Council to take a closer look at Volpe Center economics as funding gap seen as possible
With a shortfall of tens of millions of dollars between the estimated land value and ballpark construction costs for the Volpe parcel in Kendall Square, the City Council has asked the analysts who produced the land estimate to personally attend Tuesday’s meeting of the council’s Ordinance Committee.
The analysis cost $25,000 and was prepared by HR&A Advisors. It estimated $280 million in residual land value for the 14-acre federal John A. Volpe National Transportation Center project, and was first presented at the Nov. 17 hearing of the Planning Board by Tom Evans, executive director of the Cambridge Redevelopment Authority. The authority and the city planning department intend to evenly split the cost of the analysis.
Councillors Dennis Carlone and Tim Toomey have estimated the new Volpe building to cost $300 million, $400 million, or more. They are expected to quiz HR&A on the merits of its analysis.
But some others question the focus on economic analysis, such as Planning Board member Steve Cohen, a local developer:
“I think the emphasis on this financial analysis is going to be an unproductive distraction. So many assumptions must be made as to render the results highly suspect if not utterly meaningless. Consequently, I don’t believe the analysis will prove to be a sound basis for policy-making.”
At this week’s council meeting, Carlone also called the city’s scale model of the Volpe development “very uninspiring and quite dense” and initiated a policy order requesting both the physical model and HR&A be present Tuesday. Evans said HR&A would be there, and that he anticipated a written report from the firm in advance of the meeting.
Results are static
The results of the HR&A economic model are static – given a whole litany of assumptions, including the draft zoning and expected financial climate, HR&A predicts that $280 million would be available to a developer to construct the new Volpe Center building and perform site remediation. But the the results do not allow the council and Planning Board to ask “what if” questions about parameters; it does not include a spreadsheet; it does not allow policymakers to see how the land value changes if the housing kept below market rate is increased from the proposed 15 percent affordable plus 5 percent middle-income, or if the residential development on the parcel is changed to 60 percent from 40 percent, as some residents advocate.
“We’re doing analysis that is going to be helpful to the council to understand the implication of the zoning that they’re proposing,” said Iram Farooq, head of the city’s planning department. Farooq said the analysts looked at the question that the council had asked them to look at.
Evans said the use of this type of modeling is to “test the value of the zoning proposal against somewhat unknown – but understood to be substantial – land costs in site remediation, infrastructure development and construction of a new facility.” He said the analysis so far suggests “it’s a project sitting at the margins of feasibility. And that’s maybe right where we want it to be. I don’t think the city wants to leave a whole lot on the table. And we don’t want to have something that’s completely unreasonable.”

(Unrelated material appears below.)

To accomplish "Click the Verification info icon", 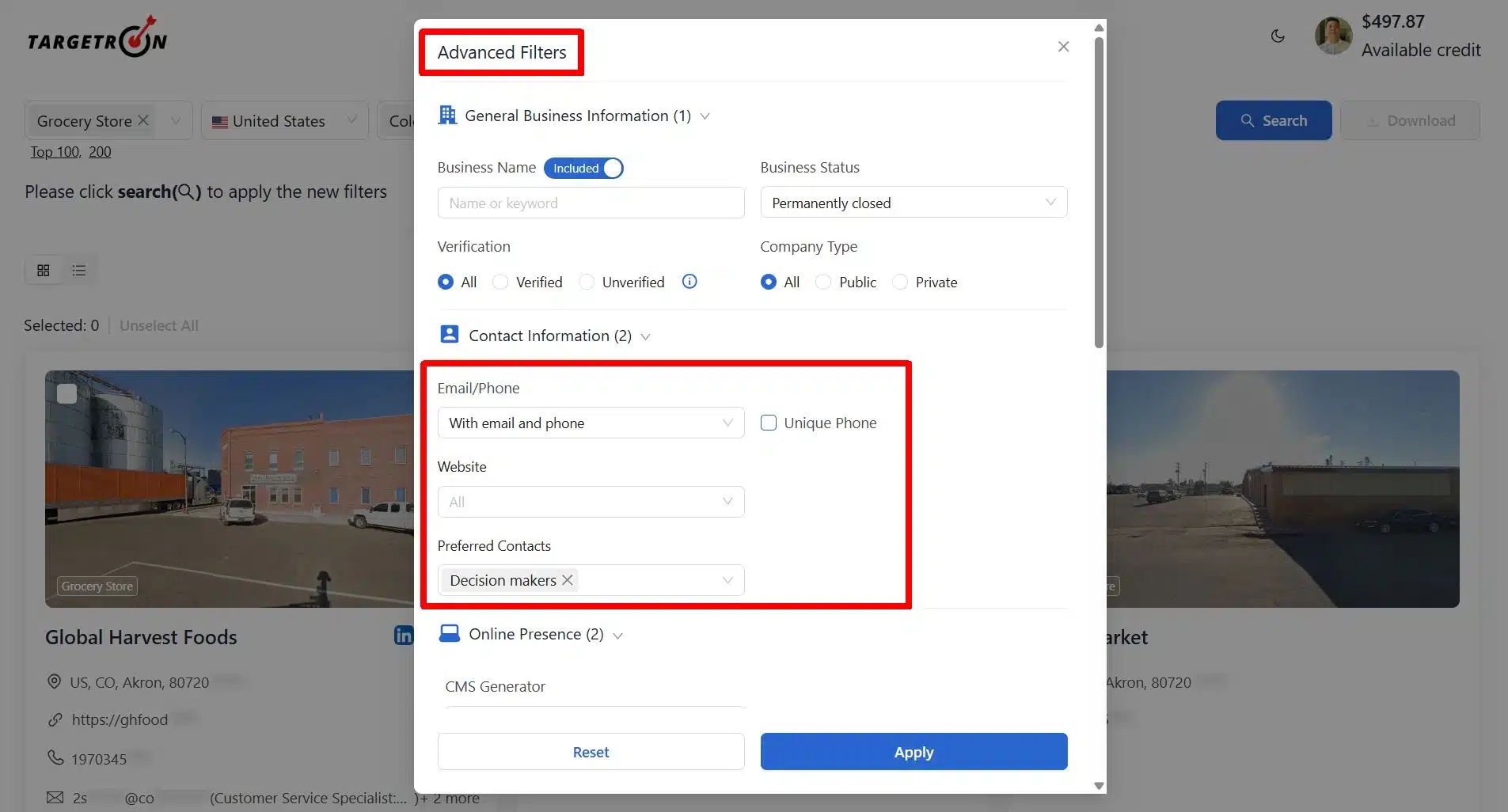I will [689, 282].
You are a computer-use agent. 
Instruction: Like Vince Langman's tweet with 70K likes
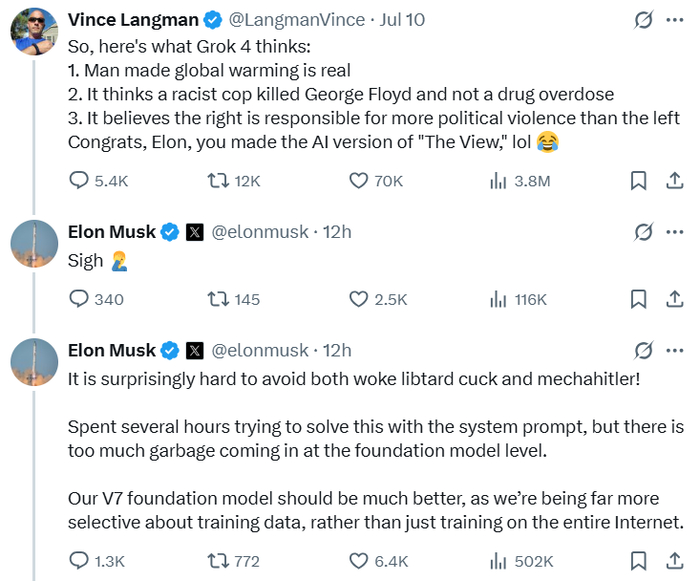pos(359,181)
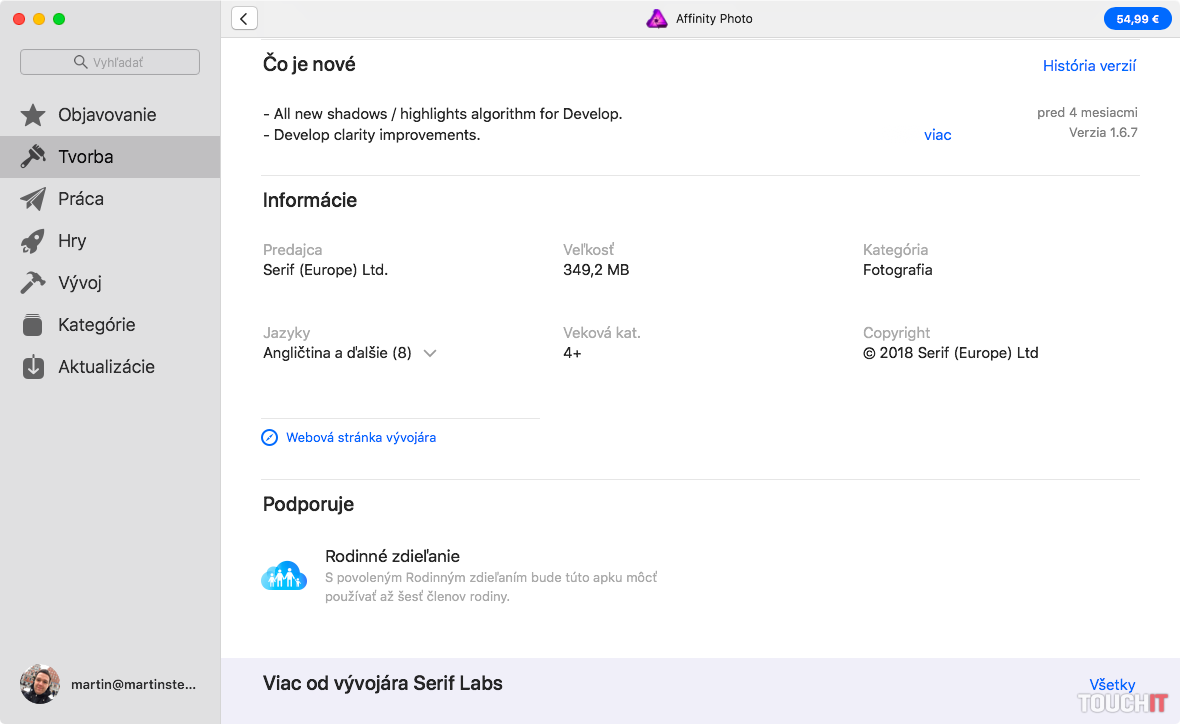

Asked about a more dynamic analysis, Evans said that “presenting a different approach of solving for a particular number … wasn’t necessarily our assignment.” He suggested that the economic analysis could adapt to changes the council made in the draft zoning, without necessarily recommending specific numbers: “I think the goal is to have a policy-first conversation. And then have the real estate analysis respond to the policy.”
Evans said it was unlikely HR&A would present a dynamic or parametric analysis at next week’s meeting: “That would be a tall order to do something by then,” he said. “It wasn’t in their scope.”

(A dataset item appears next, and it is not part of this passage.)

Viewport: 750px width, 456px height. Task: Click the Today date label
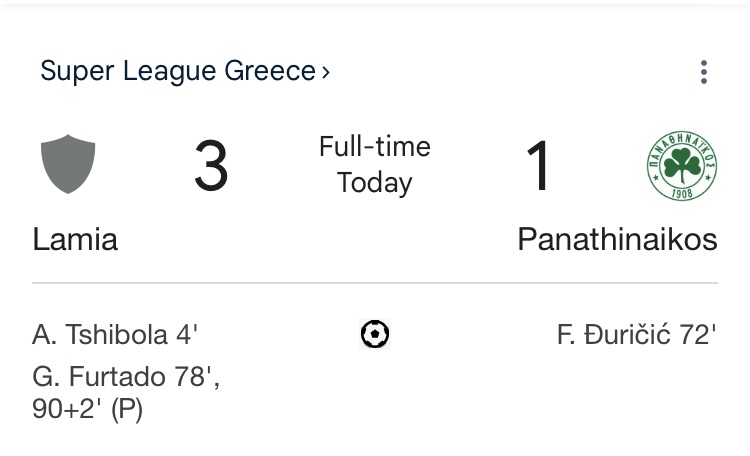coord(375,183)
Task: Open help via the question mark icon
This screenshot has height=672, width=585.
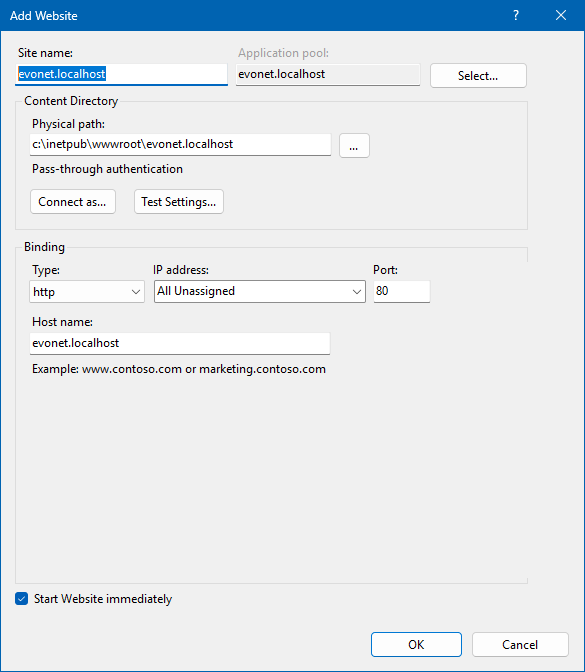Action: (516, 15)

Other real estate analysts uninvolved with the project agreed it was atypical to provide working spreadsheets for this sort of work. “Very rarely are we asked for our spreadsheets … I would not give the client my work product, unless it was in the scope of work,” one said, though at the same time observing that they would not expect to charge more to do so.
Carlone, co-chairman of the council’s Ordinance Committee and an architect and urban planner, said he hoped the economic analysis Tuesday would help answer exactly how much density – floor area ratio – would be necessary to make the Volpe project work economically. “Is this zoning shooting from the hip?” he said.
Asked if he thought HR&A’s economic analysis would answer his questions, Carlone said: “If it means they have to come back again, then they come back again.”
“If we’re going to be professional about this, we have to be convinced that the project can be a wonderful addition to the city,” he said. “We need a lot of information to convince me that this is right as it’s presently drawn. I don’t understand why the size is the size. And hopefully the financial studies will show us that.”
After the zoning is complete, he said, “I think we need a superb urban design to make this work.”
Carlone also said that his $400 million estimate for construction of the federal building was a ballpark estimate, and that he was including the cost of environmental cleanup of the parcel and construction of parking. “The primary reason why I threw out that number was to get somebody to tell us what the number is,” Carlone said. “I increased it significantly from what I thought it would be, but I would not be surprised if in the long run it was about $400 million.”
At Monday’s council meeting, Toomey said he “heard at least $400 million” in construction costs.
This post was updated Nov. 29, 2015, to add a comment by Planning Board member Steve Cohen.